Afgelopen week draaide het AI-nieuws vooral om transparantie, eigendomsrechten en technologische machtsverschuivingen. Drie onderwerpen sprongen eruit: de strijd tegen AI-hallucinaties, een grote juridische schikking in het voordeel van auteurs, en de stap van OpenAI richting eigen chipproductie.
OpenAI publiceerde nieuw onderzoek naar de reden dat AI-systemen vaak met zelfvertrouwen onjuiste informatie geven. Uit de studie blijkt dat huidige trainingsmethodes systemen vooral belonen voor gokken, niet voor eerlijk toegeven als ze iets niet weten. Als modellen getraind worden om vaker “ik weet het niet” te zeggen bij twijfel, kunnen ze mogelijk betrouwbaarder worden. Dit kan doorslaggevend zijn wanneer AI wordt ingezet voor cruciale toepassingen.

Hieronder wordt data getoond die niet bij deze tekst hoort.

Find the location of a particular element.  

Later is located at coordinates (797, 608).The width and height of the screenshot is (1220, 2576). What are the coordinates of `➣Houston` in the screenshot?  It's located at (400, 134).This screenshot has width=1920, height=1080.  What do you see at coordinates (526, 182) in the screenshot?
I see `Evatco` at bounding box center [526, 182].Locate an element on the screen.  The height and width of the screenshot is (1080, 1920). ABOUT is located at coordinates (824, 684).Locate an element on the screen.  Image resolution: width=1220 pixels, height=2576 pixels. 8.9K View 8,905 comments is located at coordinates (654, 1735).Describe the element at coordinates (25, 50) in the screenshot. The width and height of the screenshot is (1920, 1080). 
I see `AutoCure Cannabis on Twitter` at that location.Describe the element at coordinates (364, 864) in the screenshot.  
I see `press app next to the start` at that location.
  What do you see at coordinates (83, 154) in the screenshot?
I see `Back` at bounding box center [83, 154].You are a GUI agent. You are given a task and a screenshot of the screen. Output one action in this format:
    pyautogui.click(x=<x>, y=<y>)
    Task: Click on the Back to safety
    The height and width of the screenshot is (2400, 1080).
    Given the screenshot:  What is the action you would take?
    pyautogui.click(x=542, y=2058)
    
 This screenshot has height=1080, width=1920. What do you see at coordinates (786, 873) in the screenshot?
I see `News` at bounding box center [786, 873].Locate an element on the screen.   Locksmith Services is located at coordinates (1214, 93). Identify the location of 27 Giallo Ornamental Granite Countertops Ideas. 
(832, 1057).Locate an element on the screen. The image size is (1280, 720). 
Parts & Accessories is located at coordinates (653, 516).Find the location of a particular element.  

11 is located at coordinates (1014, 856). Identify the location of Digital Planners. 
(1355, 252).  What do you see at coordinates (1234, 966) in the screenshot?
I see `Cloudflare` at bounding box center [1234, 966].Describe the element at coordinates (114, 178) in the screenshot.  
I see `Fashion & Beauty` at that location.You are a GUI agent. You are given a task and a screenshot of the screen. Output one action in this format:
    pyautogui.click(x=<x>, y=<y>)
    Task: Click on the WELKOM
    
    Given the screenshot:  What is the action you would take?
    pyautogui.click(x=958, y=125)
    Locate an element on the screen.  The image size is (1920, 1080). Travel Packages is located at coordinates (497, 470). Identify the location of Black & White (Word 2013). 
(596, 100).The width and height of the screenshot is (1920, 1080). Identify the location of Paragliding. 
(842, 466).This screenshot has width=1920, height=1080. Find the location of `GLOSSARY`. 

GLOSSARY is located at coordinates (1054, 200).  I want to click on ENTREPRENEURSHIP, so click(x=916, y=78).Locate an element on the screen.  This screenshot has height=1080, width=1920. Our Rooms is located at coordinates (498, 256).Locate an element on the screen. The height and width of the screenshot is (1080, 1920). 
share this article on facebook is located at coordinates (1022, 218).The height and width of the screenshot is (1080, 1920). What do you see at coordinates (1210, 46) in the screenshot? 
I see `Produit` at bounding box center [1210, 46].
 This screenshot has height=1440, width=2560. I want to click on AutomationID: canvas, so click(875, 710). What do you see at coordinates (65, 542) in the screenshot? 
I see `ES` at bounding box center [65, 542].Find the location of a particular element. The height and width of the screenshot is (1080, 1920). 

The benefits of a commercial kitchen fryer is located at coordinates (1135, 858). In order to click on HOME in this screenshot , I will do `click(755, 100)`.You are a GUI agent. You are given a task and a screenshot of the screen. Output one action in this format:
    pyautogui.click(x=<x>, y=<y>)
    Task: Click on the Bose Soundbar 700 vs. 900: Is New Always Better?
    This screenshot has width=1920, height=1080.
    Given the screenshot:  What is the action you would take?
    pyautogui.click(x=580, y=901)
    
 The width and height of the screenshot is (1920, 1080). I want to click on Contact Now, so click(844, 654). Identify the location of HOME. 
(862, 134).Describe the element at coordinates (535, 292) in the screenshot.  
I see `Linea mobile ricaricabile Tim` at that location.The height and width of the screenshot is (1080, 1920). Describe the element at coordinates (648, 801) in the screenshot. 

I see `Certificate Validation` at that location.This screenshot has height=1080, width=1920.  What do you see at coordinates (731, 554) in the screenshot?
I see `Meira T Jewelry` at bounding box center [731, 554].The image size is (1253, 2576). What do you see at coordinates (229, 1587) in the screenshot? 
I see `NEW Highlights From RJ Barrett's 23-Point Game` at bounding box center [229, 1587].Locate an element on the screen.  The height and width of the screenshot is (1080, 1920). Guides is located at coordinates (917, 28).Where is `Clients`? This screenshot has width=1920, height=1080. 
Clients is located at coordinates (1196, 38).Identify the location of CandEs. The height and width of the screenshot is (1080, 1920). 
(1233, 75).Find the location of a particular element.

AI-bedrijf Anthropic heeft ingestemd met een schikking van minimaal $1,5 miljard, na beschuldigingen van grootschalige inbreuk op auteursrechten. Het bedrijf gebruikte miljoenen illegaal verkregen boeken om hun taalmodellen te trainen. Deze uitkomst zet een eerste duidelijke standaard: trainen op legaal aangeschafte teksten is toegestaan, maar het gebruik van illegale kopieën niet.
OpenAI werkt samen met Broadcom aan de ontwikkeling van eigen AI-chips, waarmee het vanaf volgend jaar de capaciteit van hun systemen flink wil vergroten. Door zelf chips te ontwerpen, vermindert OpenAI de afhankelijkheid van marktleider Nvidia en kan het beter voldoen aan de groeiende vraag naar rekenkracht. Deze stap laat zien hoe belangrijk het is voor techbedrijven om hun infrastructuur te controleren.
Samen laten deze ontwikkelingen zien hoe snel het speelveld van AI verandert — en dat transparantie, betrouwbaarheid en grip op technologie steeds belangrijker worden.